Enlisted men had to be in uniform to show their military affiliation when on shore leave at a Naval base, and they were reminded that everything they do and how they conduct themselves reflects not only on them, but their ranks, their commanding officers, their crews and the entire U.S. Navy.

Hugh didn't strike me as the sort of guy who'd get into fights in sailor bars or frequent the bordellos though. :)  I think it's incredible he saved these.

Below is a Meal Ticket for Hugh, billed to the Naval Supply Depot in Melbourne, Australia.  His sub would have had to dock in this base to resupply before or after duty in its area of war patrol in the Phillippines.  It appears this ticket would have been good for "two shillings and sixpence" at any restaurant or mess hall operated by the government of Australia.  This one has no signature on it, so it appears he didn't use it.

 The "Royal Hawaiian Return Pass" in this next document scan registers him as a guest at the Royal Hawaiian (presumably a hotel in Hawaii) He was authorized to be on the streets until 11:00 PM on September 18 (year not indicated) Probably 1942 or 1943.

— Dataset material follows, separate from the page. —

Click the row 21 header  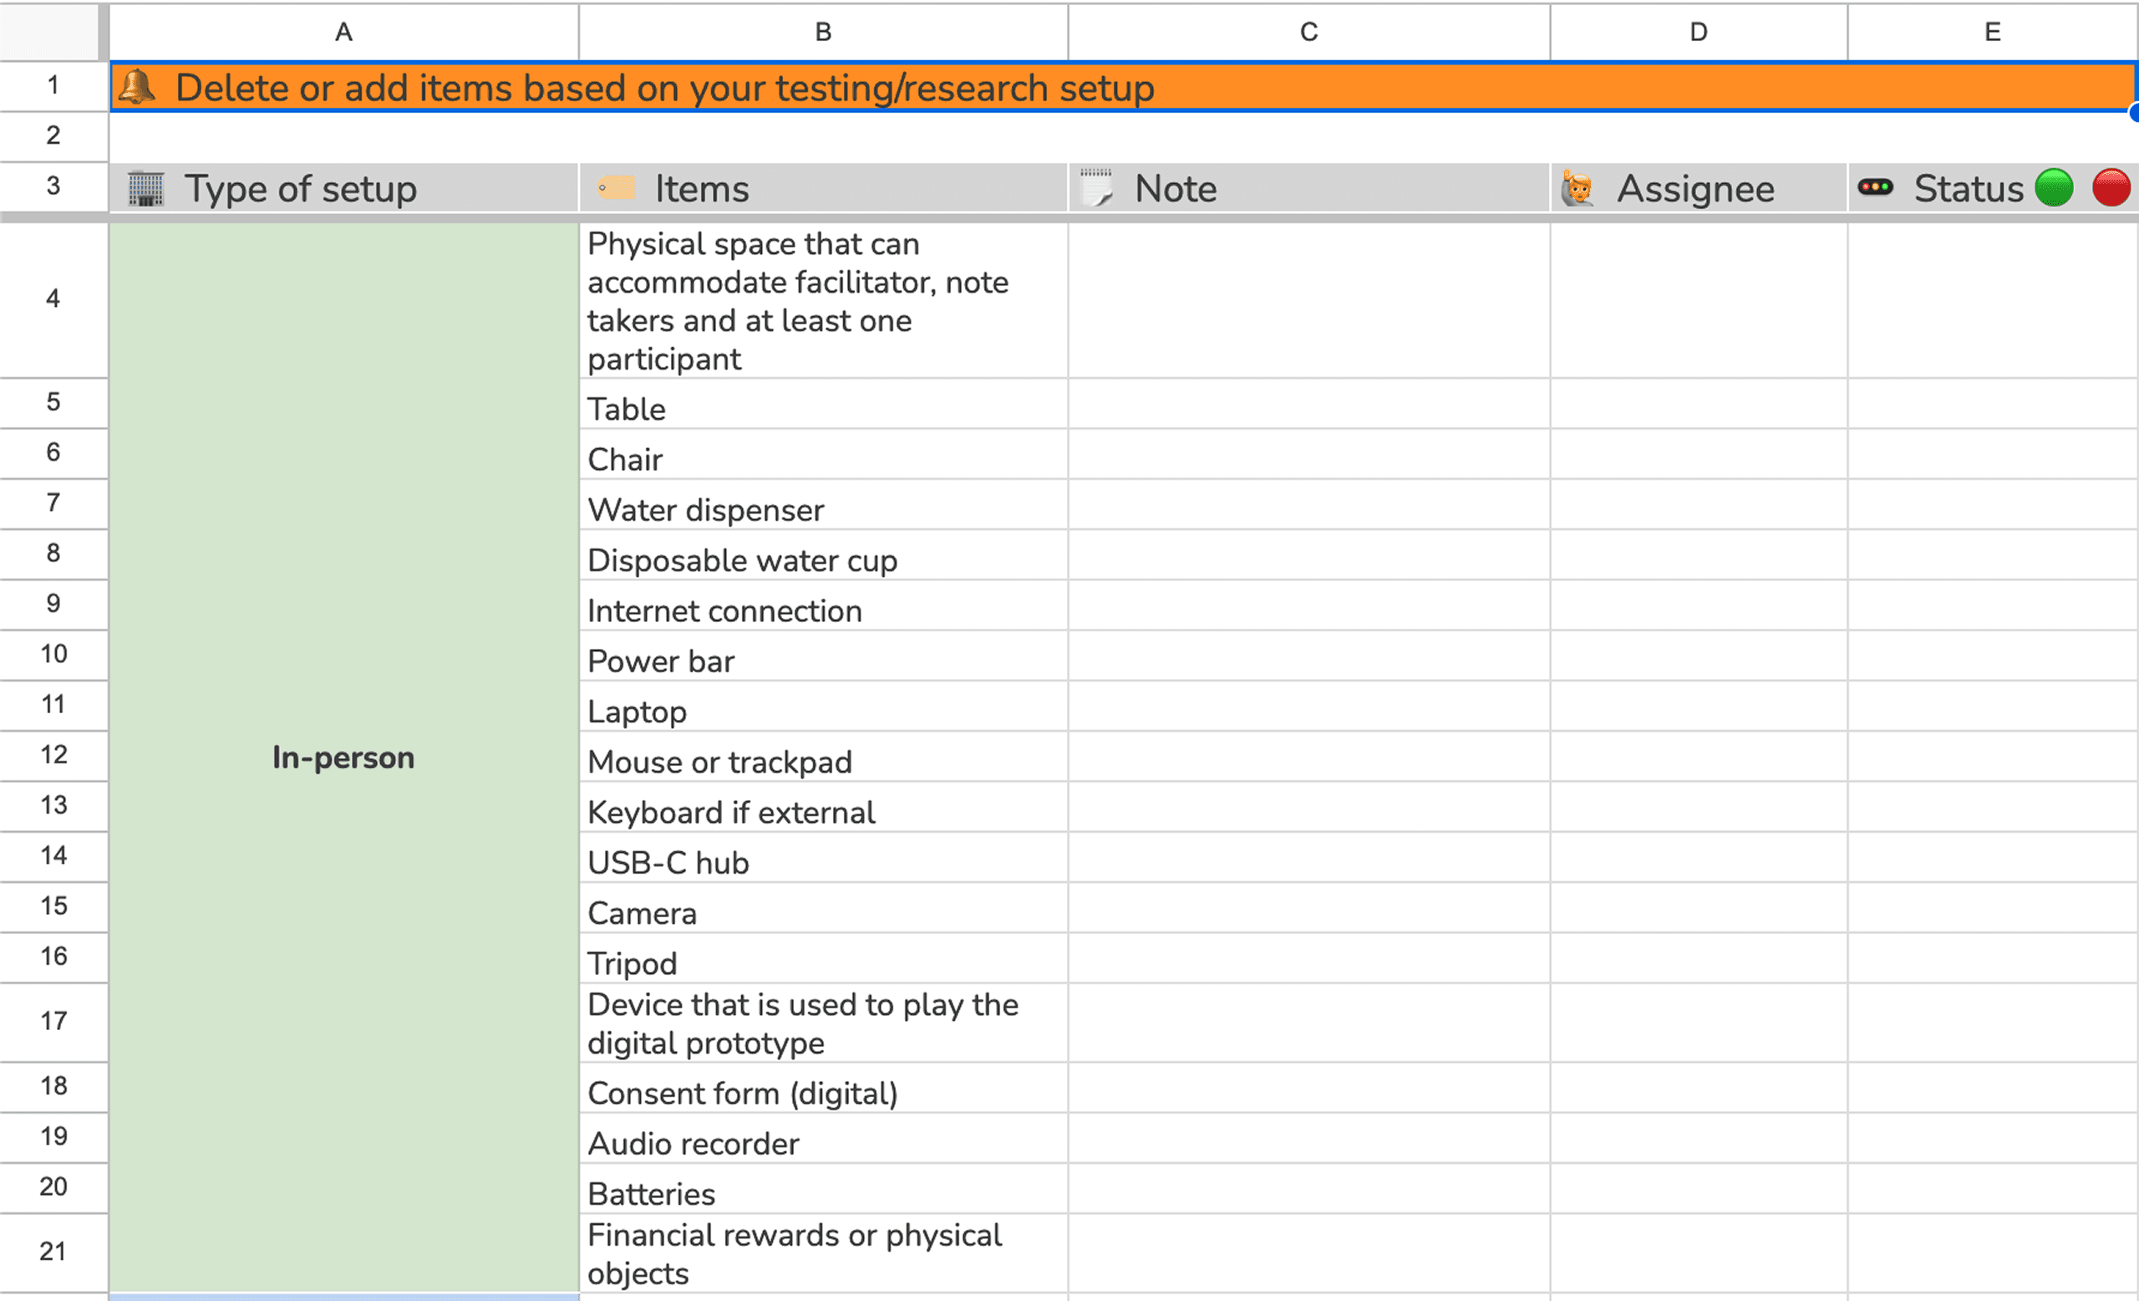point(53,1251)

The last image I'm sharing is his US. Navy Service Card. This is a post-war document that certifies him as having served his full tour of duty in World War II.  It shows he was given an honorable discharge and has his signature and his Navy serial number on it (at the time a unique number issued by the service--now we use our Social Security numbers)  This could be carried in his wallet to prove he was a veteran and could be proof of his service in lieu of his discharge papers.  I don't know if the Navy still issues these or not.